A resident in Wardak province told Human Rights Watch that the strike force ‘destroyed the gate to our compound with an explosive device. They killed one of my sons at the back of our home and took the other with them … The forces accused us, “Why are you feeding the Taliban?” But the Taliban come asking for food. If you don’t feed them, then they harass you.’
In Paktia province in August 2019, a paramilitary unit killed eight men who were visiting their families for the Eid holidays and three others in the same village. Witnesses said none offered any resistance before being shot. The forces fatally shot a 60-year-old tribal elder in the eye and his nephew, a student in his 20s, in the mouth.
Afghan community elders, health workers, and others described abusive raids as having become a daily fact of life for many communities – with devastating consequences. One diplomat familiar with strike force operations referred to them as ‘death squads.’
Night raids have often been accompanied by airstrikes that have indiscriminately or disproportionately killed Afghan civilians.
The dramatic increase in civilian casualties from US air operations over the past year may reflect changes to tactical directives eliminating measures that had formerly reduced civilian harm, including limitations on striking residential buildings.
The US and Afghan governments have not adequately investigated alleged unlawful airstrikes in Afghanistan. In one case Human Rights Watch investigated, an airstrike called in by strike forces in Nangarhar killed at least 13 civilian members of two families, including several children.
‘The US and Afghan governments should cooperate with independent investigations into these allegations,’ Gossman said. ‘These are not isolated cases but illustrative of a larger pattern of serious laws-of-war violations – and even war crimes – by these paramilitary forces.’
During night raids on medical facilities, strike forces have assaulted and sometimes killed medical staff and civilian caregivers and damaged facilities. In July, a strike force unit raided a medical clinic in Wardak province, accused clinic staff of treating Taliban fighters, and killed two caregivers, a guard, and a clinic lab worker.
The laws of war protect patients, including wounded fighters, and all medical personnel from attack. While medical facilities can be searched to ensure they are genuinely providing medical services, it is unlawful to disrupt facility operations or confiscate medical equipment.
Taliban forces have frequently committed laws-of-war violations and human rights abuses, including indiscriminate attacks that have killed and injured numerous civilians. However, Taliban atrocities never justify Afghan or US government violations, insists HRW.
The Afghan government should impartially investigate all allegations of abuse by Afghan security forces, prosecute those responsible for war crimes and serious abuses, and disband and disarm paramilitary forces operating outside normal chains of command. The US government should investigate any US personnel involved in these abuses, prosecute those responsible for war crimes, and cease supporting Afghan forces that have been responsible for serious violations.

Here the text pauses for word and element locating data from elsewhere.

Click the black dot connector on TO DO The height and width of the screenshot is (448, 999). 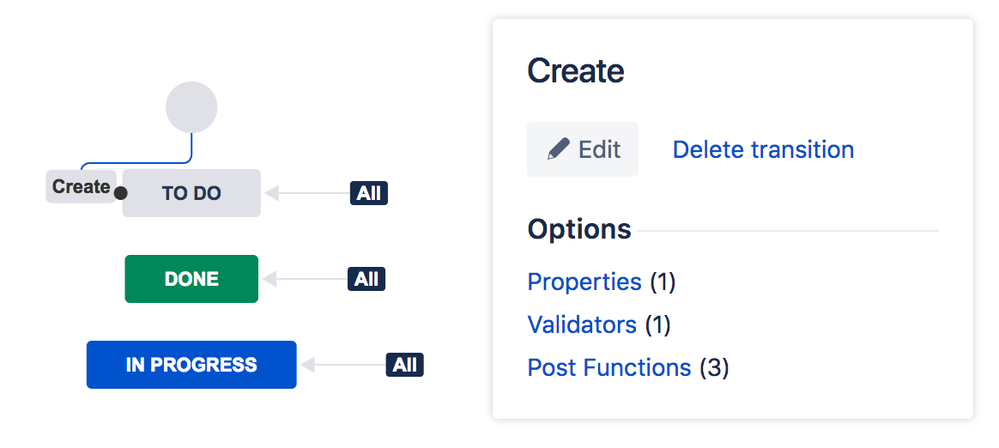(120, 192)
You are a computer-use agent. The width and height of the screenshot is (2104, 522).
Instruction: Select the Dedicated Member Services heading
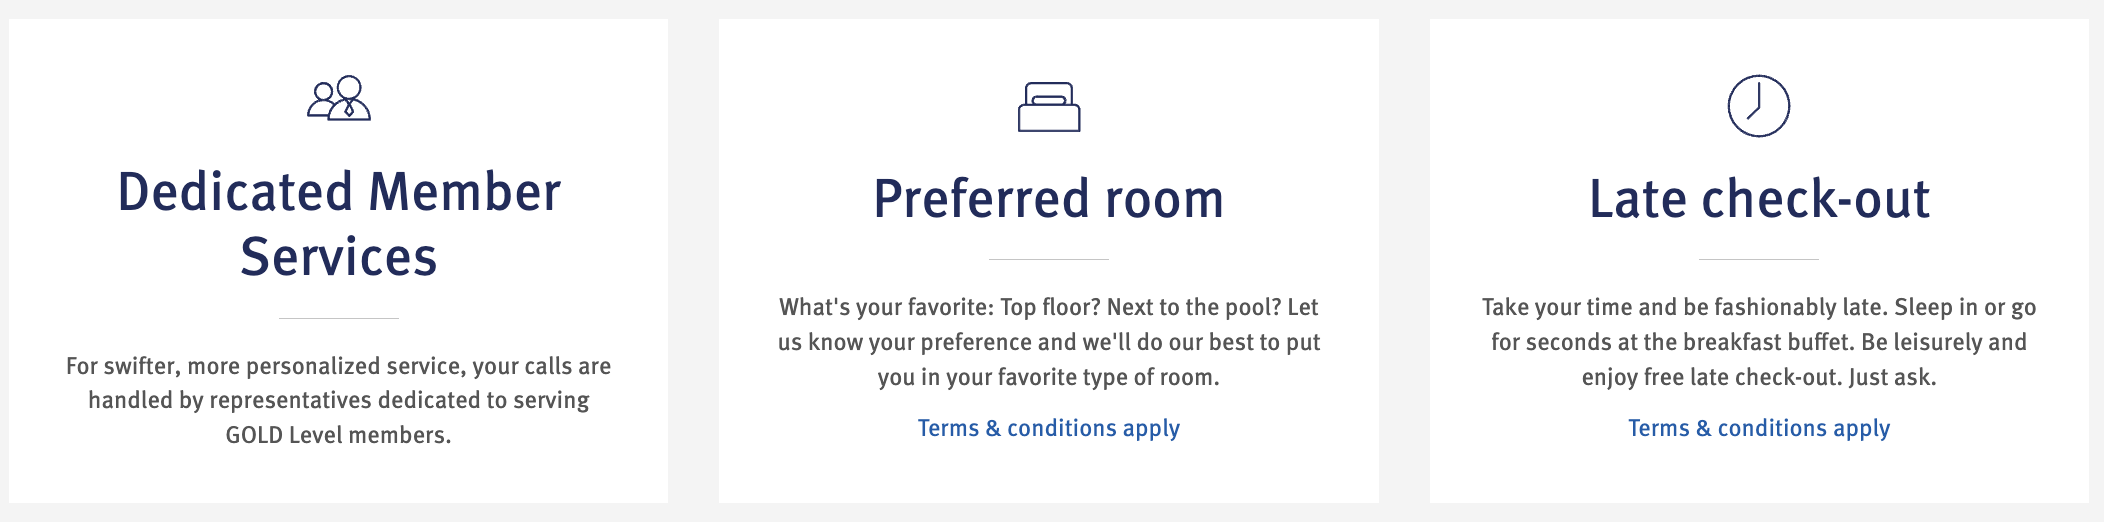tap(339, 224)
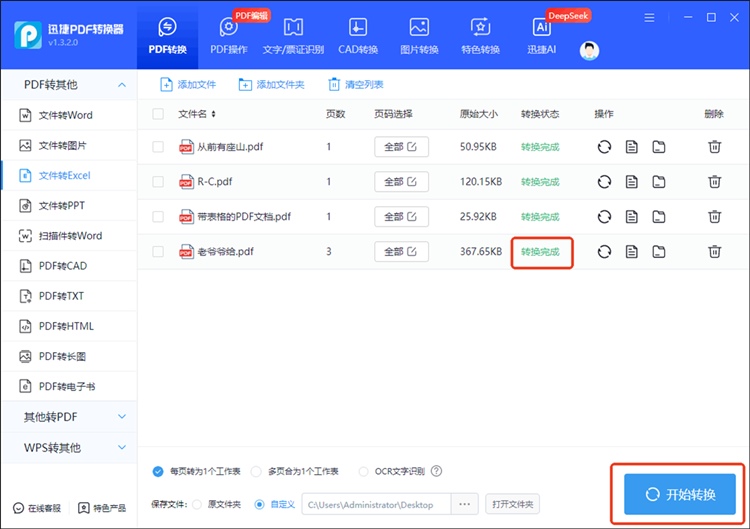The height and width of the screenshot is (529, 750).
Task: Select the 原文件夹 save location option
Action: (x=196, y=504)
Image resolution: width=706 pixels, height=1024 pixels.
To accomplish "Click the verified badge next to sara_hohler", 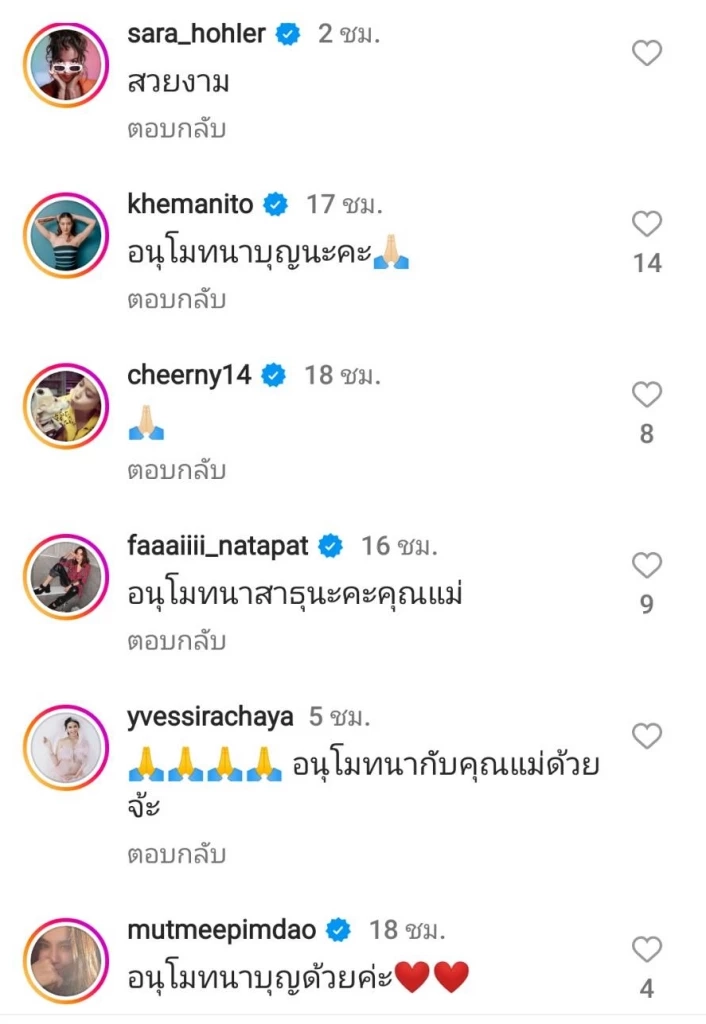I will coord(287,33).
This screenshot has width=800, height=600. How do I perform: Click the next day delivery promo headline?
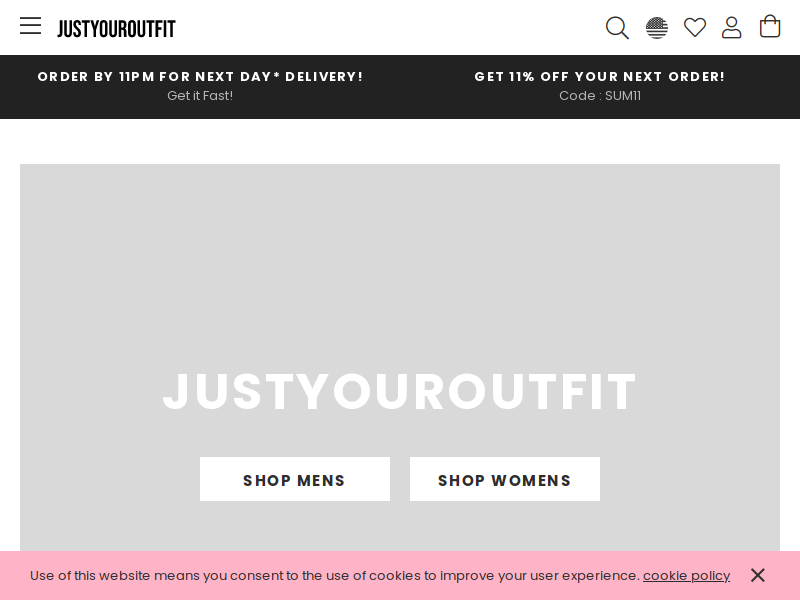[x=200, y=77]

‘CIA-backed Afghan forces in case after case have disregarded protections to which civilians and detainees are entitled, and have committed war crimes,’ Gossman said. ‘The US and Afghan governments should end this pathology and disband all irregular forces.’
On October 30, 2019, the CIA responded to Human Rights Watch’s report.
It concluded: ‘The most effective way to end the suffering of non-combatants is to end the fighting. We will continue to partner with the Afghan security forces protecting the people and to judiciously and carefully deliver the military pressure which will create the confidence and political space to end the fighting and contain the threats.’